J'ai passé la soirée à moitié présente, à moitié ailleurs mais complètement à côté de mes pompes. J'ai pensé à Cassandra un peu, et à son copain aussi. Beaucoup. J'ai essayé de rire aux vannes de mes potes et de participer aux discussions mais j'ai eu du mal à ne pas être cynique ou agressive.

Mécanisme de défense quand je n'arrive pas à ordonner ce qui se passe dans ma tête.

Je n'ai pas réellement conscience qu'on a quitté le restaurant et ce sont les phalanges de Naïm qui frappent contre la vitre arrière de la Polo qui me ramènent les pieds sur Terre. Je sursaute et sors rapidement.

            — Tout va bien ?

— Oui, comme toujours, réponds-je rapidement d'un ton las.

Mon meilleur ami et moi marchons en retrait du reste du groupe, pour rejoindre l'étage principal.

— T'es pas en train de me prendre pour un hmar, au moins ?

Son regard inquisiteur scrute la moindre de mes expressions, à la recherche de celle qui me trahira et qui me forcera à tout lui déballer. Je le considère, le regard vide et les sourcils à peine relevé.

      — Je te dis que ça va, juste un peu fatiguée.

Je pourrais lui dire la vérité, ce qui occupe mes pensées depuis qu'on est arrivé dans ce chalet mais je n'en ai pas la force. Je n'ai pas la force de tout raconter, de supporter son regard déçu, encore moins de répondre à ses questions.

Naïm se mord l'intérieur de la joue, comme à chaque fois qu'il se fait du souci, et il passe une main dans ses petites bouclettes brunes.

— Faut que t'ailles voir un médecin, ça fait des mois que je te le dis, affirme-t-il lorsque nous finissons de gravir les escaliers.

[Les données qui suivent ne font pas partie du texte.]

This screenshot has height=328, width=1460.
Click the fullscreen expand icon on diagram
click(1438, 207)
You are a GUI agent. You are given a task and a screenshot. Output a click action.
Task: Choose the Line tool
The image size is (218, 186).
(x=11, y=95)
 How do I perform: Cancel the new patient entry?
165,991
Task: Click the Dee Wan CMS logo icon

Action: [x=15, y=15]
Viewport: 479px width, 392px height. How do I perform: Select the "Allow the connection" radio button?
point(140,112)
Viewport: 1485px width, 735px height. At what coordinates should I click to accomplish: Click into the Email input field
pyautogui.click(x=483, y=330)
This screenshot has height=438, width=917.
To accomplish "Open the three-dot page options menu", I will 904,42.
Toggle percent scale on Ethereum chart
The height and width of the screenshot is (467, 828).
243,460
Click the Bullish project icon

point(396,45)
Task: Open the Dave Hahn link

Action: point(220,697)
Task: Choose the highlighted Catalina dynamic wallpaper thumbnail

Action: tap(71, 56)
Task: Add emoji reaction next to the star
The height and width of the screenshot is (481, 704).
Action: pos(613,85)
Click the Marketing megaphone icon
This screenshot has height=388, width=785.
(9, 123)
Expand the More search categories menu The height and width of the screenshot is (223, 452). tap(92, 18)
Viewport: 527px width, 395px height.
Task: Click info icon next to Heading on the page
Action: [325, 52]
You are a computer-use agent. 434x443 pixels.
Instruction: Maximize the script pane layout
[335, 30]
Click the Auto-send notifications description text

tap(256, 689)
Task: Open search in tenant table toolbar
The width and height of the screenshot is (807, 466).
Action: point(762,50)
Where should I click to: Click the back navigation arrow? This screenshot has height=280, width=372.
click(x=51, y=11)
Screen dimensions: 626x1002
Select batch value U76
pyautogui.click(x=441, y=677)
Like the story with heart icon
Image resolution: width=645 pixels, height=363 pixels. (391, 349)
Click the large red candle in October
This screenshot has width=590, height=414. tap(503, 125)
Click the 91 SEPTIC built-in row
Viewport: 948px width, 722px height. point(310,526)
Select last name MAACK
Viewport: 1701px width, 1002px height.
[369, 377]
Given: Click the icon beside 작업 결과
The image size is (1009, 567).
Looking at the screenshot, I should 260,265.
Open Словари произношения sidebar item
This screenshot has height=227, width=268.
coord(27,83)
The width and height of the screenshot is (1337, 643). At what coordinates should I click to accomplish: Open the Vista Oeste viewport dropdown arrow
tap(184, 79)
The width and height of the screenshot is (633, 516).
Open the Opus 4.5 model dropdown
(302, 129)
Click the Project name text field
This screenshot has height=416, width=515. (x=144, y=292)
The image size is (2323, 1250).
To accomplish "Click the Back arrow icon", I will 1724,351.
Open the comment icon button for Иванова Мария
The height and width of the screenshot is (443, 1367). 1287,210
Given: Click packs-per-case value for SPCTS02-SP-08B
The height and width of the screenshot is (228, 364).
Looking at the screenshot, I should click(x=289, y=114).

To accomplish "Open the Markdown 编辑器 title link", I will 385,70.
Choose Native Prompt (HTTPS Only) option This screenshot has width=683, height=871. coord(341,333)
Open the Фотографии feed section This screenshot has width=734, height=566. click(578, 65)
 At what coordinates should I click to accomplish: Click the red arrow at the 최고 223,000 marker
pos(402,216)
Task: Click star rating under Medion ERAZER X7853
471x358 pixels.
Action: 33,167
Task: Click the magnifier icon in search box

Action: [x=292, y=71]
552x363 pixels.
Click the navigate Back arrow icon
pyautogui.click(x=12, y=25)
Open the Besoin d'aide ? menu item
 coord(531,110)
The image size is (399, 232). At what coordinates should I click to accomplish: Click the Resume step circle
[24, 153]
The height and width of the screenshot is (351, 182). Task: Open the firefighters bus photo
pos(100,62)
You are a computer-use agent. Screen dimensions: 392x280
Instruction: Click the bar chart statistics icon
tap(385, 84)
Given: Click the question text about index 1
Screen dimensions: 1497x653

— C'est bon, ça finira par passer.

— Comme ça doit passer depuis le lycée ?

Je soupire sans cacher l'agacement qui pointe le bout de son nez. Pourquoi faut-il qu'il pense toujours savoir ce qu'il y a de mieux pour moi ?

— Quoi ? il m'imite soupirer. J'ai raison et tu le sais. Alors rends pas fou et va consulter.

— Je te dis que ça va !

Mon irritation grimpe en flèche et je m'arrête de marcher pour lui faire face, à quelques pas de la cage d'escaliers.

Naïm ouvre la bouche pour parler mais un bras fin et musclé entoure mes épaules et me colle contre un torse.

— Arrêtez de vous prendre la tête, j'ai ce qu'il faut à Mère Teresa, nous coupe Cameron.

Le blondinet fouille dans sa poche puis agite fièrement un pochon rempli d'herbe devant nos yeux en souriant.

— Alors, ça te chauffe, ma belle ?

Toute émotion négative quitte mon corps à l'idée même de me griller les neurones.

— Demande à un aveugle s'il veut voir.

Je me défais joyeusement de l'emprise de Cameron, passant outre le regard désapprobateur de Naïm.

— Ce que j'ai envie de vous éclater quand vous faites ça, grogne ce dernier en s'éloignant vers le canapé.

— Rabat-joie ! lui crie Cameron.

L'algérien ne se retourne pas et nous adresse son plus beau majeur par-dessus son épaule.

Dans la cave du rez-de-chaussée, Aaron et Maxime nous attendent, confortablement installés. La lueur tamisée des spots illumine la pièce, dont le plafond et le sol sont en bois clair. Dans le fond, une cave à vin et un bar. Au centre, des canapés en cuir noir installés en arc de cercle, autour d'une table basse. Un système d'enceintes accroché dans les coins qui diffusent une playlist de rap et un tapis en poils doux sur lequel je meurs d'envie de m'allonger. Le tout créant l'endroit parfait pour passer une soirée entre potes.

— Teresa, tu effrites, ordonne Cameron qui me balance le pochon sur les genoux.

— Pourquoi moi ?

— Parce que c'est toi qui as les ongles les plus longs, se justifie-t-il en s'asseyant sur un des canapés.

J'ai râlé — longtemps, parce que mes ongles allaient jaunir, parce qu'ils allaient garder l'odeur— mais j'ai fini par le faire. Parce que Cam et Max m'ont fait les yeux doux, parce qu'Aaron s'est engagé à me rouler tous mes joints.

— Les gars, j'vais me coucher, résonne la voix de mon meilleur ami.

D'un geste commun, on tourne tous la tête vers le concerné, dont la tête dépasse de l'encadrement de la porte.

— Tu ne veux pas te poser avec nous, juste dix minutes ? propose Aaron en désignant le centre du cercle. Il est encore tôt.

Le kabyle refuse d'un mouvement de tête.

— J'me lève tôt demain, j'vais courir. Bref, bonne nuit les khey et ne faites pas de conneries.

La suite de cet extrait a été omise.